> Problem
Find, in the records below, the line that contains "Task: Open the Select Field dropdown" and the line that contains "the Organize dropdown". Copy those two lines and everything between them exactly, but not the pictures.

> Working data
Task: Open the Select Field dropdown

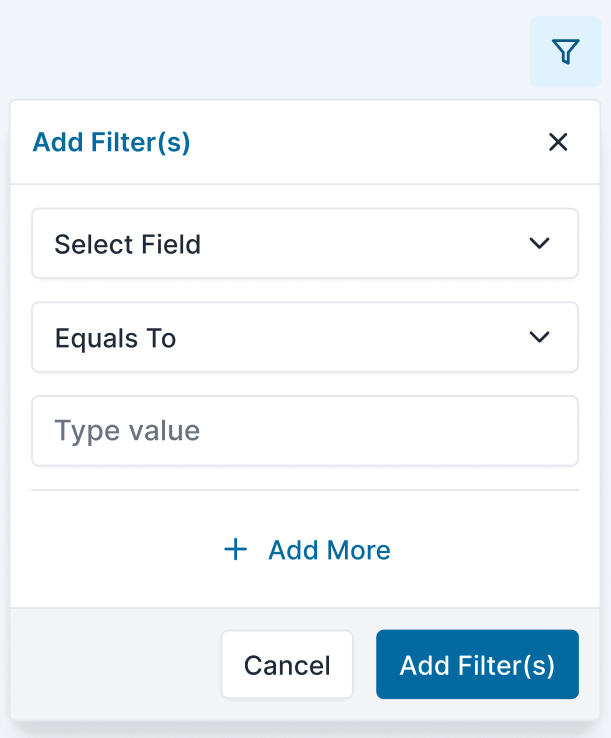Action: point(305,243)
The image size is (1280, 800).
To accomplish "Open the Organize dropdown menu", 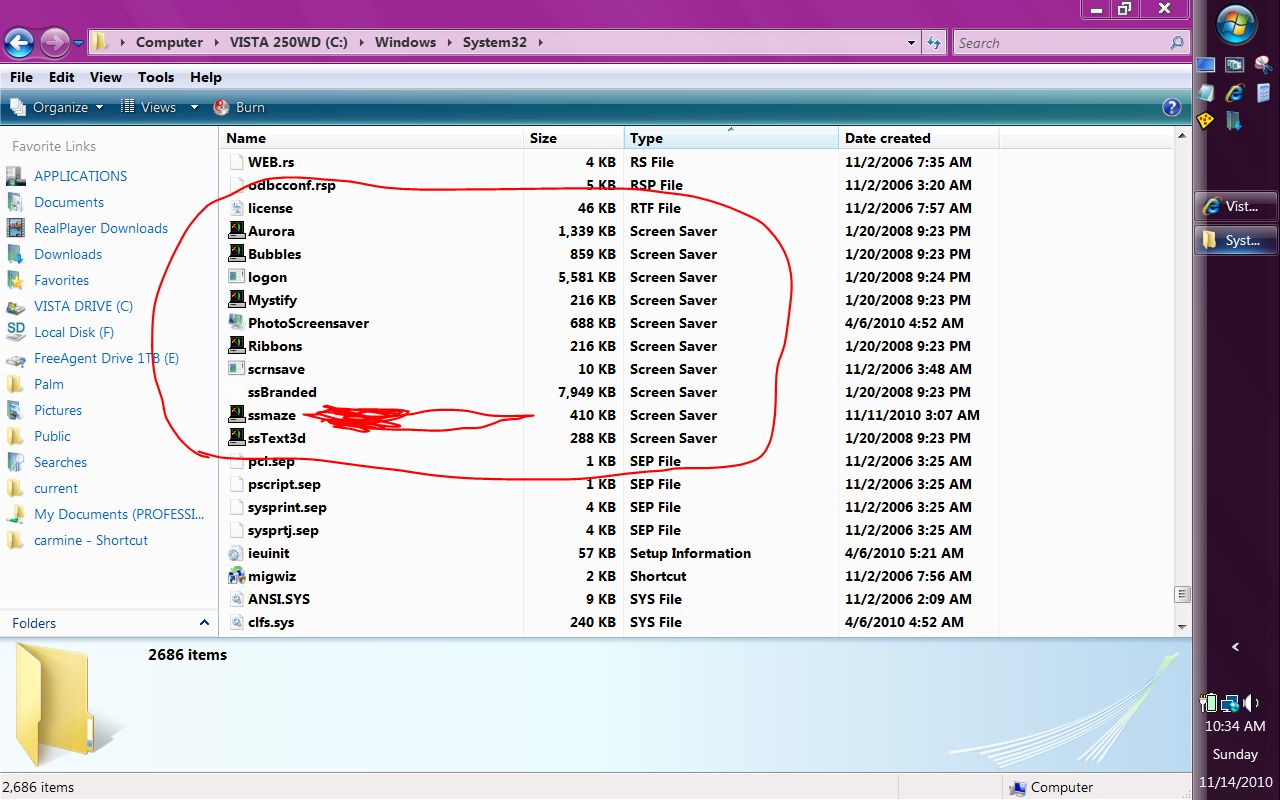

* * *

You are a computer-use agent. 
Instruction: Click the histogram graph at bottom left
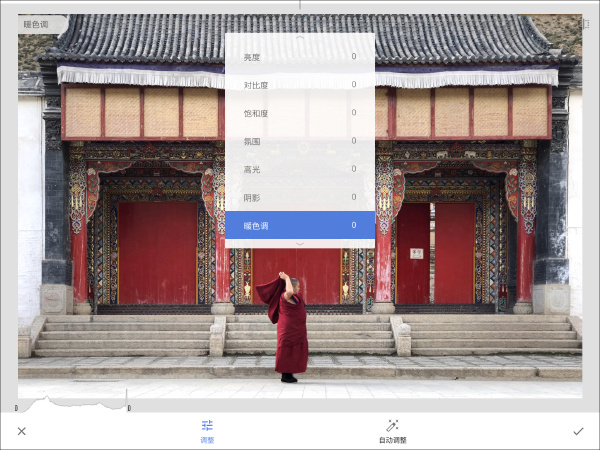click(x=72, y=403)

* * *

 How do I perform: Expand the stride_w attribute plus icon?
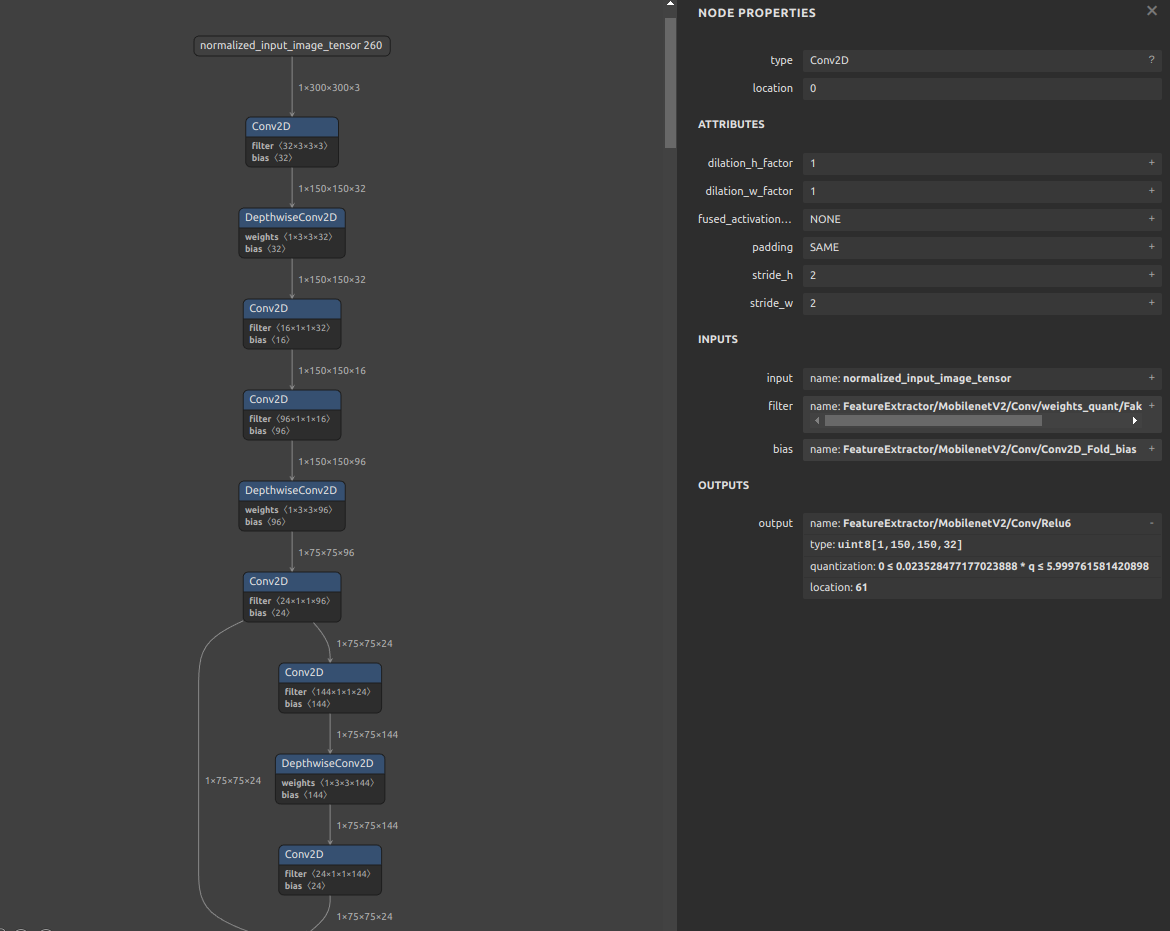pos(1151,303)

> Response for this exercise
Task: Open the Select Field dropdown

Action: point(305,243)
The image size is (1280, 800).
To accomplish "Open the Organize dropdown menu", 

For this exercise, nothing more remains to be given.